MENYUSURI PULAU JAWA

Eko Broto Budiarto
Chapter #2

Kecamatan Panggarangan - Hari ke-2

Boedy bangun pagi itu dengan mata yang masih berat, tapi tubuhnya terasa hangat oleh udara Panggarangan yang lebih lembab dan bersahabat dibanding Malingping. Rumah panggung tempat ia menginap berada di pinggiran kampung, tak jauh dari kebun cengkeh tua, berdiri kokoh meski usianya sudah lebih dari enam dekade. Pemilik rumah itu, Pak Guru Darsa, adalah lelaki tua yang seolah lupa pada usia. Rambutnya sudah putih semua, tetapi matanya tajam dan penuh semangat saat ia bercerita tentang murid-muridnya. Ia masih mengajar meski tak lagi digaji, tak lagi masuk sistem sekolah formal. Ia membuka ruang belajar gratis tiap sore, di balai bambu kecil yang dibangunnya sendiri.

Boedy tiba di rumah Pak Darsa sore sebelumnya, setelah menyusuri jalan berliku dari Malingping. Ia tertarik menemuinya karena mendapat cerita dari media sosial, ketika seseorang menulis tentang guru tua yang mengajar tanpa pamrih, dengan buku-buku lusuh dan papan tulis dari tripleks bekas. Boedy berniat menulis kisahnya, tapi begitu tiba, niat itu bergeser menjadi sesuatu yang lebih dalam. Ada rasa segan, ada rasa ingin membantu, bukan sekadar merekam dan pergi.

Di pagi hari, saat Pak Darsa keluar menyapu halaman dan merawat tanaman lidah mertua yang berjejer di depan rumah, Boedy masuk ke ruang kerja kecil di pojok rumah. Di sanalah ia melihat sepeda tua, tergantung dengan rantai yang sudah kaku oleh karat. Sepeda itulah yang dulu dipakai Pak Darsa keliling desa mengajar dari rumah ke rumah. Sekarang sudah tak bisa lagi dipakai. Boedy, yang punya sedikit keterampilan reparasi, menawarkan untuk memperbaikinya. Ia bongkar bagian-bagian yang sudah kaku, bersihkan gir dan rantai, dan mengganti ban dalam yang bocor. Tak butuh waktu lama sampai sepeda itu kembali bisa digowes, meski masih ringkih.

Di sela pekerjaan itu, ia diajak masuk ke ruang belakang, semacam perpustakaan pribadi milik Pak Darsa. Rak-raknya berisi buku pelajaran era 80-an hingga 2000-an, sebagian besar sudah menguning, beberapa mulai hancur dimakan rayap. Tapi di situlah Boedy menemukan sesuatu yang menarik—di pojok rak tua, tertumpuk di bawah peta usang Jawa Barat, ia menemukan tumpukan catatan murid lama. Catatan itu ditulis tangan dengan kertas bergaris dan tinta pulpen yang sudah mulai pudar. Di antara lembaran biasa, ada satu buku kecil yang aneh: sampulnya hitam polos tanpa tulisan, dan di halaman dalamnya hanya ada simbol air, seperti ombak berputar, dan tulisan samar dengan huruf miring: "Arah ke Bayah – jangan sampai lewat purnama."

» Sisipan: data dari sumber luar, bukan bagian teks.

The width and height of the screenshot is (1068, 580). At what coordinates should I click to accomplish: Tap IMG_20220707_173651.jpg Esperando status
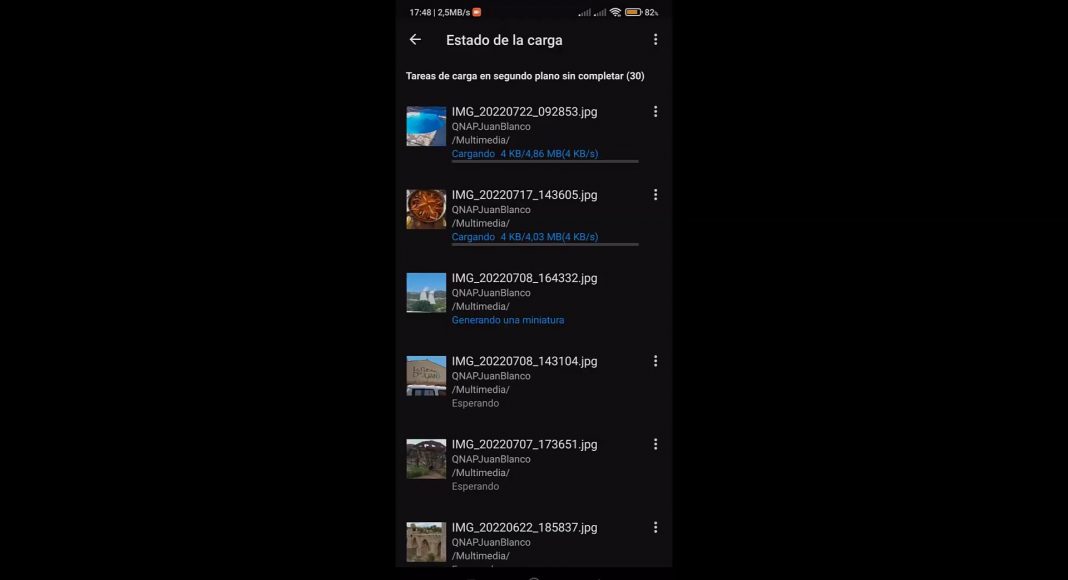(x=475, y=486)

Boedy menunjukkannya pada Pak Darsa yang sedang duduk membaca koran tua. Wajah Pak Darsa berubah, sedikit tegang tapi juga rindu. Ia mengenali tulisan itu. Itu milik salah satu murid terbaiknya dulu, Wicak, yang menghilang secara misterius setelah SMP. Wicak adalah anak pendiam tapi cerdas. Suatu hari ia berhenti datang, dan kabarnya ikut ayahnya ke Bayah untuk bekerja. Tapi tak ada yang pernah mendengar kabarnya lagi. Ibu Wicak sudah lama pindah ke kota. Simbol air itu, kata Pak Darsa, sering digambar Wicak ketika bicara tentang “alur sungai tua” yang katanya menyimpan sesuatu.

Malam itu Boedy duduk lama di beranda rumah, menatap cahaya remang dari lampu minyak di ruang belajar. Ia membuka kembali catatan itu. Di halaman belakang, ada diagram sederhana—lingkaran dengan empat tanda panah: utara, selatan, barat, timur, dan titik kecil di bagian barat daya yang diberi tulisan tangan kecil “Bayah – 4 jam jalan kaki melewati batu air”. Ia mulai merasa bahwa cerita ini bukan cuma tentang guru tua, tapi juga tentang warisan pengetahuan yang hilang. Ia menyalin seluruh isi buku itu ke dalam laptop, termasuk simbol, diagram, dan kata-kata yang nyaris tak terbaca. Ia juga memfoto semua halamannya untuk jaga-jaga.